====== 出典抜粋

意識が戻った次の日、お世話になった産院の女医さんが来てくださいました。
本当に良くしてくださったとの思いから
「先生、4人目もお願いします。」と言ってしまったのですが
次の日救急の先生から「子宮を摘出した」と伝えられました。
摘出した子宮と卵管の写真を見せられましたが
まだ目があまり見えていなくて、ぼやっとしかわかりませんでした。
「まあ、二人おるしね。」
という言葉が出て、その時は子宮を失った喪失よりも
すでに二人の子どもがいる、自分のいのちが助かったという与えられているもののありがたさを感じる気持ちを強く感じていました。
でも今になって、3回の尊い妊娠を体験した子宮を失ったことの重みがずしんと来ているような気がします。
おなかに赤ちゃんがいるというあの温かい気持ちをもう味わうことはできないんだと。
このことは夫にとっても大きな喪失です。
普段の自分とはかけ離れた姿。「患者」としての自分
身体の状態が悪く、生きるか死ぬかという過酷な状況にありました。
数日後意識が戻った際には「もう大丈夫。」だったにも関わらず、
熱が下がらない、腎臓の機能が低下しているから、もしかすると透析治療を追加するかもしれないということも言われ、一命は取り留めたものの家族の私に対する心配はしばらく続きました。
あまりに大変な状況だったので、さほど意識はしなかったものの
オムツ状態、導尿、これが続くとやっぱりみじめな気分になるというか。
当時28歳で幼稚園児二人の子育て真っ最中。
学生時代から英語を一生懸命やっていて、入った大学ではトップレベルのクラスに所属し、
1年の春からいきなり英語でプレゼンやったり、英語でレポート書いたり、
クラスでは当然英語だけで話すという環境。
時にはクラスメートと集まって徹夜でプレゼンの準備をすることも多々ありました。
課題が多かったので平日はまじめに勉強、
週末は友人とクラブに踊りに行って弾けるという学生生活をしばらく楽しみました。
その後プライベートでは色々困難があってそのためモチベーションが続かず、
留学の夢は断たれたものの、食らいついてやってきました。
結婚後もまじめに英語のトレーニングを続けてTOEICのスコアもアップ、
英語講師の仕事に対しても情熱を注いでいて、見た目は本当に「アクティブに活動している」ように外からは見えていたと思います。
当時は経済的に大変だったので特に英語に関してはスキルアップしてもっと働きたいという思いを抱えておりました。

============
====== 提示項目

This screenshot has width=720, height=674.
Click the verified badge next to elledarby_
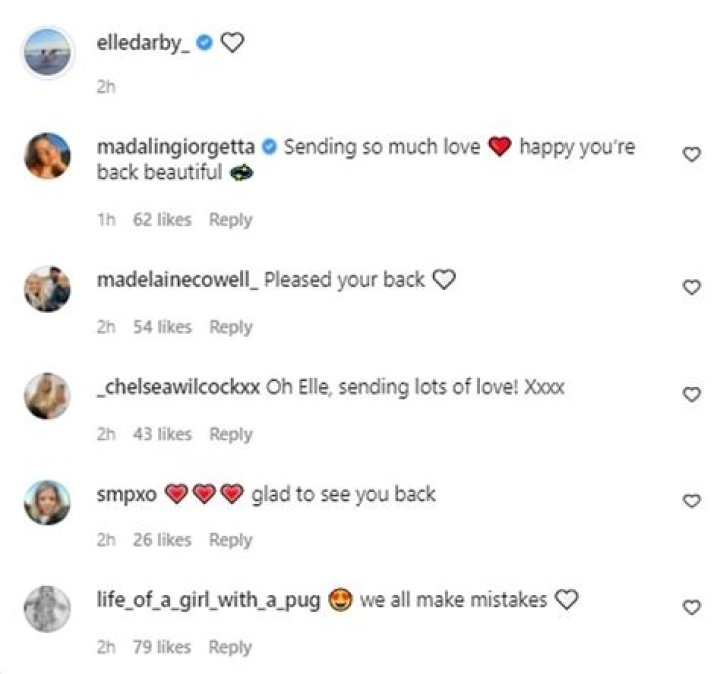(x=204, y=43)
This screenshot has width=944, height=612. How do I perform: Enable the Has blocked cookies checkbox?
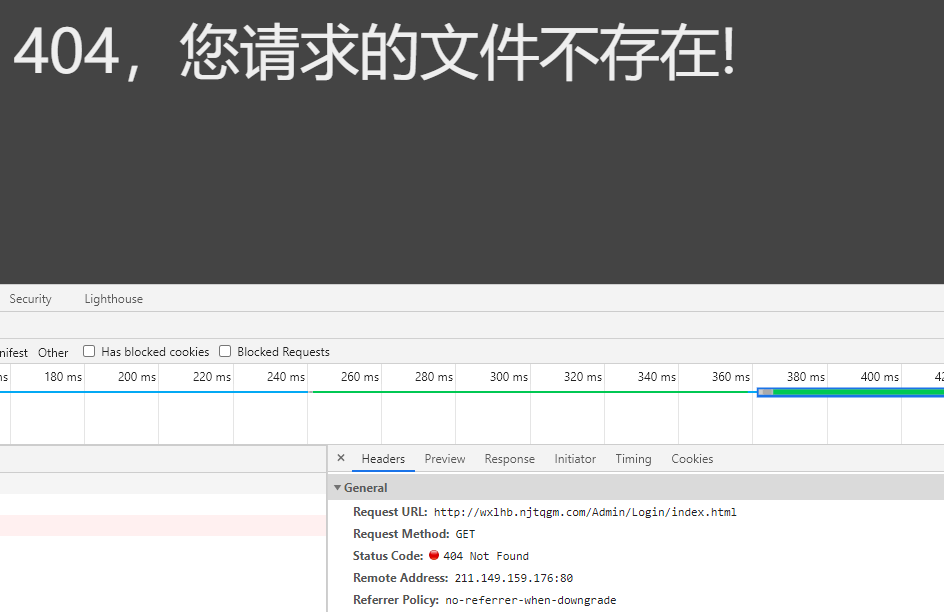[89, 351]
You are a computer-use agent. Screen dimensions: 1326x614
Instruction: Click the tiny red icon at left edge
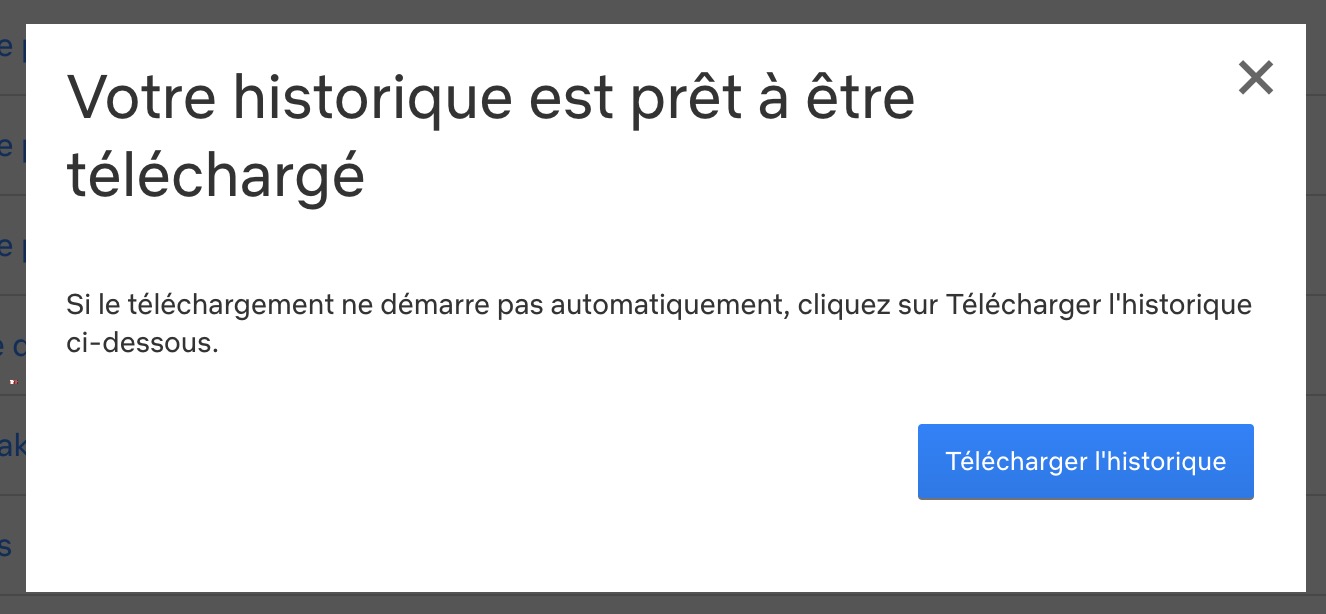pos(13,381)
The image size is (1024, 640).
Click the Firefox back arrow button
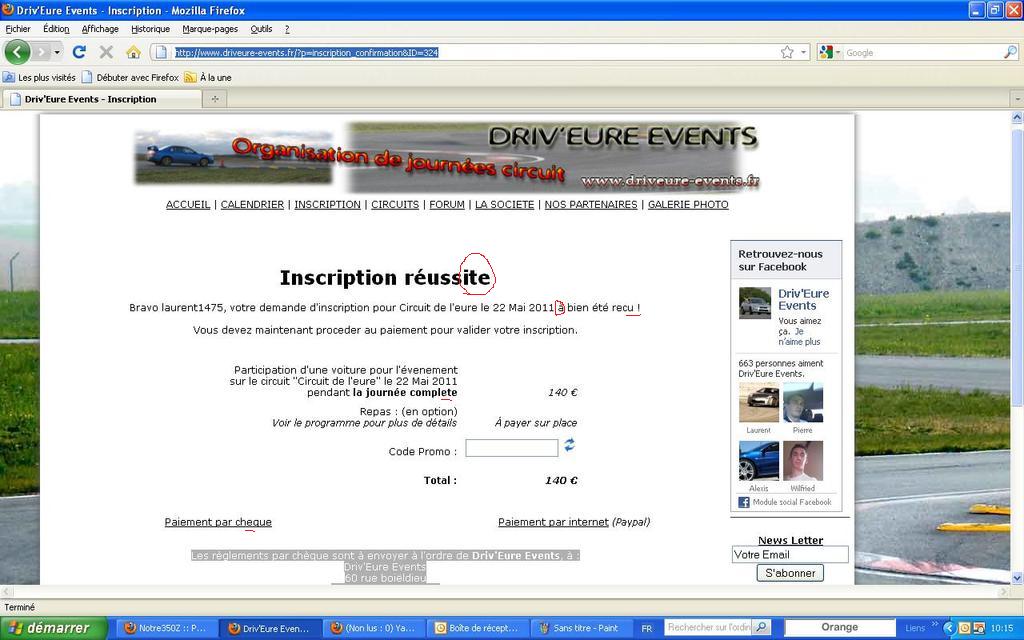tap(17, 52)
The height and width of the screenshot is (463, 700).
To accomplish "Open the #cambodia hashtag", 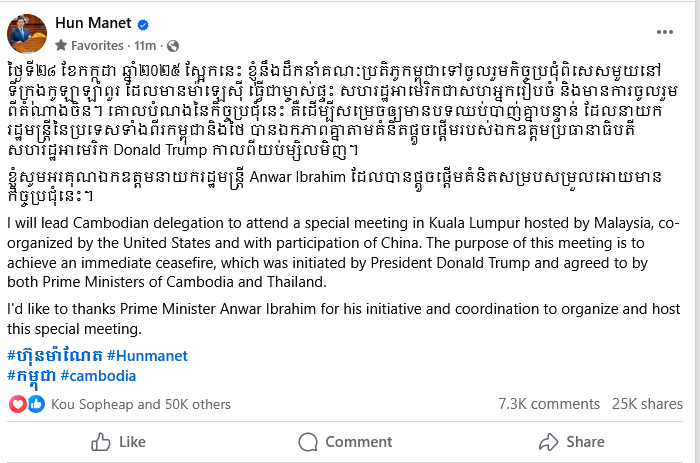I will [x=98, y=376].
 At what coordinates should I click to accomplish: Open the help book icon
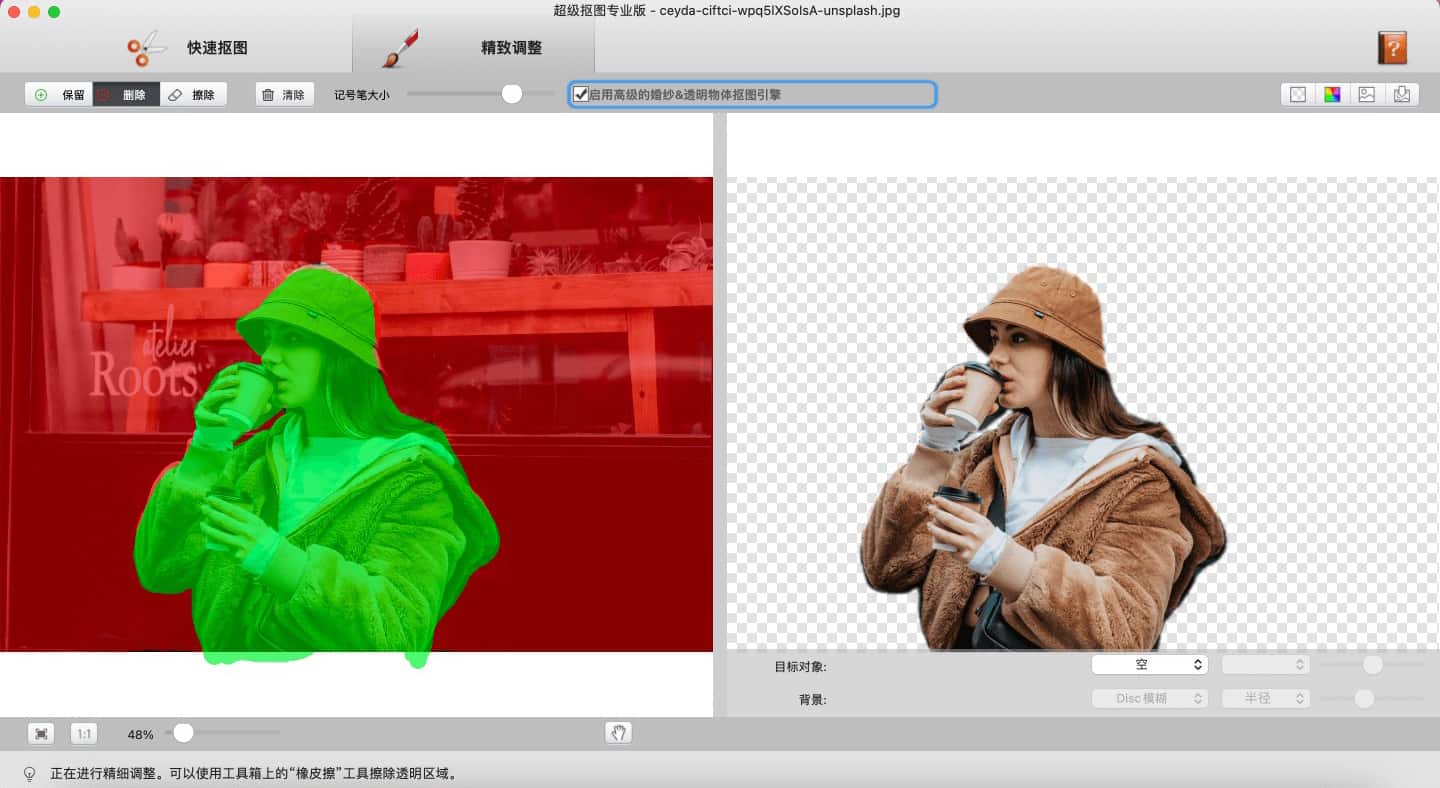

============

=== 作業依頼 ===
子宮摘出の体験記を、最後の文の後から書き継ぐこと。 項目は子宮摘出の体験記とは関係がない。

=== 解答例 ===
そんな中思いがけず3人目を妊娠し、あれよあれよという間にお別れ。
あの子と過ごした妊娠期間はまるで夢の中の出来事のようでした。
入院するまでの自分に対するイメージとしては「まじめに英語を頑張ってきた人」というのが一番強かったでしょうか。
そんな自分のイメージが「オムツ」と「導尿」で一気に崩れ去るというか、
看護師さんに見られるのは平気だとしても
家族に見られるのが何とも言えない気持ちになりました。
今までそれなりにバリバリやってきた、しかもまだ28歳の若い娘が、妻が、となるとショックだっただろうなと思います。
オムツの方は目が覚めて2日くらいで取ってもらったのですが、
導尿の方は早く外してもらえないか尋ねたのですが、何日間か続けなければなりませんでした。
腎臓の機能が低下しているため、どれくらいの尿が出ているか正確に把握しておく必要があったのです。
摂取した水分も毎回自分でノートに記録し、看護師さんに報告していました。
導尿は外から見えるということで、家族にも見られたくないけど
親戚や友人にはもっと見られたくないという気持ちになります。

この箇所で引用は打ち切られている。